How can businesses overcome these barriers and take advantage of this tool for business interactions that create conversation, create leads, and show industry knowledge?

  1. Look at how other businesses are using Hangouts. A few examples:

a. Google Play hangs with Steven Spielberg and Joseph Gordon-Levitt about their movie Lincoln.

b. The New York Times chats with an olympic athlete.

c. NASA discusses innovation with the public.
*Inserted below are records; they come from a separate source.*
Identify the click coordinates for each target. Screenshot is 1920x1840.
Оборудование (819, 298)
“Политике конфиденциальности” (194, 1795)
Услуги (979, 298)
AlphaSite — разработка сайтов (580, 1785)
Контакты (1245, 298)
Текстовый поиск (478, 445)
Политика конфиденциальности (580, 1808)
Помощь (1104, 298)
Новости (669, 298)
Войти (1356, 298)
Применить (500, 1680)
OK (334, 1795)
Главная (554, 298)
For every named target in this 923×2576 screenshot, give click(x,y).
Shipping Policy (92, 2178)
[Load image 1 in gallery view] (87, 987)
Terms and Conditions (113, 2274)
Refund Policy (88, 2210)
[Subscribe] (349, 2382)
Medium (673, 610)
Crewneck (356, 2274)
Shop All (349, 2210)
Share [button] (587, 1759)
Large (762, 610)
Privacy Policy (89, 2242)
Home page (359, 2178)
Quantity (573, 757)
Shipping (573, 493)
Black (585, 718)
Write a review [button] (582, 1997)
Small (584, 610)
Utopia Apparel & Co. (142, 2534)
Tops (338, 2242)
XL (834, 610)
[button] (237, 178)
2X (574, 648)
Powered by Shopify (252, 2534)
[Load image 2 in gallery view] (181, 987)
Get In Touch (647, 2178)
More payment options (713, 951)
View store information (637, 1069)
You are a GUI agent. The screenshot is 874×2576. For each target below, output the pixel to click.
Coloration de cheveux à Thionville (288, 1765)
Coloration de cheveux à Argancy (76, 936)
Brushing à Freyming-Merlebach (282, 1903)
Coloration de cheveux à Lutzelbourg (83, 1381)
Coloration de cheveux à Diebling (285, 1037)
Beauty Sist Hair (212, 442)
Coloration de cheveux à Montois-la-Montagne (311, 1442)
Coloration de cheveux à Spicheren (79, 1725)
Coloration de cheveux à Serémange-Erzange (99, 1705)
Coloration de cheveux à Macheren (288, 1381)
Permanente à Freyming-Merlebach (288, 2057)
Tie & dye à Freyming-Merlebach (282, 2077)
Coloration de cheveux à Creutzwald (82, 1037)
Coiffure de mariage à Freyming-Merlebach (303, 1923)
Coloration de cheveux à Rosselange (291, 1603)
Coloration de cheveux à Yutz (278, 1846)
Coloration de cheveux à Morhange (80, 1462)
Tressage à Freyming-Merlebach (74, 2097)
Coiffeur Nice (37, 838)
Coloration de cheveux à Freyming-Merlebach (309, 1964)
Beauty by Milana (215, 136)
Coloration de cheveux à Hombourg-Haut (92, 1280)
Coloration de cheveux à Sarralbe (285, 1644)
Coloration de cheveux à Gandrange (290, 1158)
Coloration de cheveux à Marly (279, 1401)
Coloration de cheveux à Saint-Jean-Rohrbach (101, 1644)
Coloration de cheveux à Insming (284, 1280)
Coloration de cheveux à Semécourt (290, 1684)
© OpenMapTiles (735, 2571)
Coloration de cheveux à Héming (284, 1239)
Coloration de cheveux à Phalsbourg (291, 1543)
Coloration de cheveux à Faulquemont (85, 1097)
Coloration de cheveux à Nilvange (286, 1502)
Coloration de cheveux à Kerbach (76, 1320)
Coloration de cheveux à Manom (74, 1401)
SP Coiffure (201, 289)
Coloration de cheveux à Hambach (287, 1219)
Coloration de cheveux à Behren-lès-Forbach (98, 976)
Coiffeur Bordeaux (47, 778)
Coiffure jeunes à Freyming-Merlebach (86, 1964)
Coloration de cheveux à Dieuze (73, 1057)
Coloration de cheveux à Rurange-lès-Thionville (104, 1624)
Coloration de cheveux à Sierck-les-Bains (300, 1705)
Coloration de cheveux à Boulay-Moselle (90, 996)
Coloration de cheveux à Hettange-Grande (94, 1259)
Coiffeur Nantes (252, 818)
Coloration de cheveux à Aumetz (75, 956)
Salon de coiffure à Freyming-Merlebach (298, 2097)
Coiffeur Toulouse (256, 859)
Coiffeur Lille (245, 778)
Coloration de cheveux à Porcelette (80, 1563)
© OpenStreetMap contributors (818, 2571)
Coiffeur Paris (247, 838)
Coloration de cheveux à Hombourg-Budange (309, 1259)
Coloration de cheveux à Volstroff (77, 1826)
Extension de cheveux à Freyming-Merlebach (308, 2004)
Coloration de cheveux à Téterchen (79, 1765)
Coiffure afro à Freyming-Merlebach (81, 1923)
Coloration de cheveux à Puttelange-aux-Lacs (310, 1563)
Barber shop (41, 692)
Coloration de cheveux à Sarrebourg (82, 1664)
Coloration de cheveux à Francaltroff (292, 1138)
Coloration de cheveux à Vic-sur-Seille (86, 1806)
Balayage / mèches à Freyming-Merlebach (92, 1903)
  1. This post from Fraser Cain with tips and tricks for Google+ Hangouts has become a living post. Interested parties continue to add comments to the post. It gives a great overview of things to consider when providing live broadcasts.
  2. Sell employees on the value of live video interactivity and dialogue with customers. Can it create more qualified sales leads? Does it show an added level of subject matter involvement? Is it more engaging?
  3. Use the Hangout for live and recorded information distribution. The great thing about Hangouts is you can use them live with an audience that wants to participate in the topic at-hand. But then you can also use them as a recorded playback for others to see. Interaction is still possible for recorded play back in the comments section of a blog post, YouTube video, Google+ post, etc.

I’m interested to know if you have started experimenting with Hangouts. What uses have you found within the business world.